Protean’s runtime is the operating layer that keeps discovery moving. It coordinates evidence intake, candidate generation, validation, ranking, interpretation, learning, and review as a continuous system.

The runtime is built for controlled autonomy. It is not an open-ended self-training loop and it is not a chatbot workflow. Each cycle has defined responsibilities, scoring contracts, and system boundaries.

Runtime Responsibilities

  • Maintain candidate flow.
  • Preserve constraint discipline.
  • Route model capabilities by task.
  • Keep failure memory active.
  • Produce reviewable candidate state.
  • Apply bounded learning only inside defined limits.

Cycle Contract

Every cycle follows a bounded contract:

ingest
-> extract entities
-> index evidence
-> normalize
-> generate
-> validate
-> score
-> explain
-> check claims
-> learn within caps
-> rerank once
-> write research cognition artifacts
-> snapshot cycle
-> package for review

The runtime does not self-modify code, recursively retrain itself, or remove failure motif penalties. It can improve prioritization only through constrained adjustments that remain visible to the review layer.

Runtime State

The platform tracks state so repeated cycles remain operational rather than opaque:

  • Source and evidence availability.
  • Candidate counts and rejection reasons.
  • Model route availability.
  • Embedding availability.
  • Scoring weight normalization.
  • Failure-memory influence.
  • Learning mode and bounded adjustment status.
  • Explanation coverage and warning burden.

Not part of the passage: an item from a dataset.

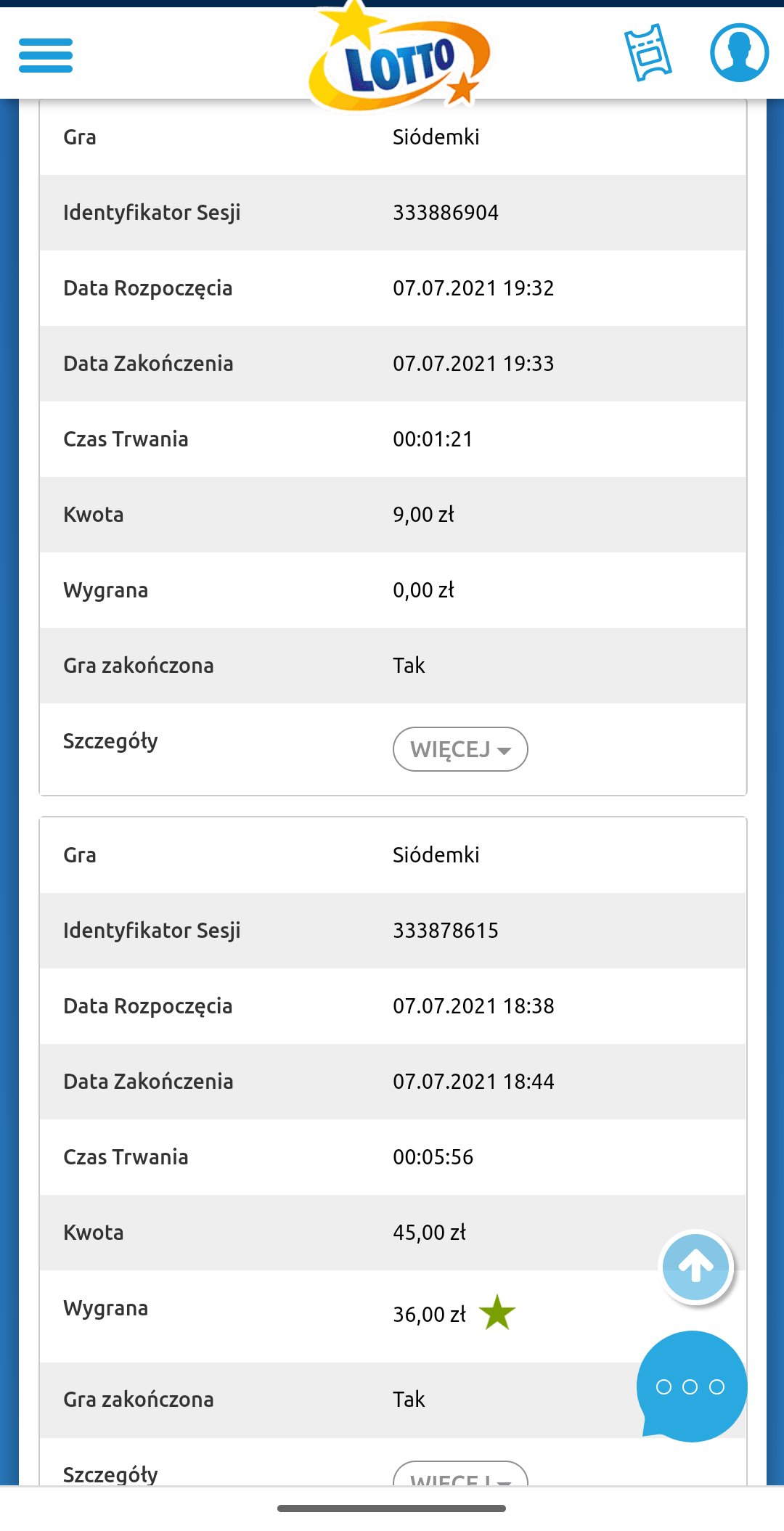Image resolution: width=784 pixels, height=1531 pixels.
Task: Expand WIĘCEJ details for session 333886904
Action: (460, 749)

This state allows the platform to remain operationally observable without becoming uncontrolled.

Model Routing

Model routes are selected by task. Local reasoning models can support proposal, extraction, failure reasoning, and explanation. Protein sequence models can support embeddings and similarity context. Deterministic fallback paths keep the runtime reproducible when models are unavailable.

Why It Matters

Peptide discovery is not improved by generating more sequences alone. The advantage comes from sustained orchestration: stronger constraints, faster rejection, better memory, and clearer handoff into scientific review.

The same runtime state also supports Protean’s broader network architecture. Reviewed collections, provenance commitments, lifecycle state, and public-safe lineage can become durable coordination surfaces without exposing private scientific payloads.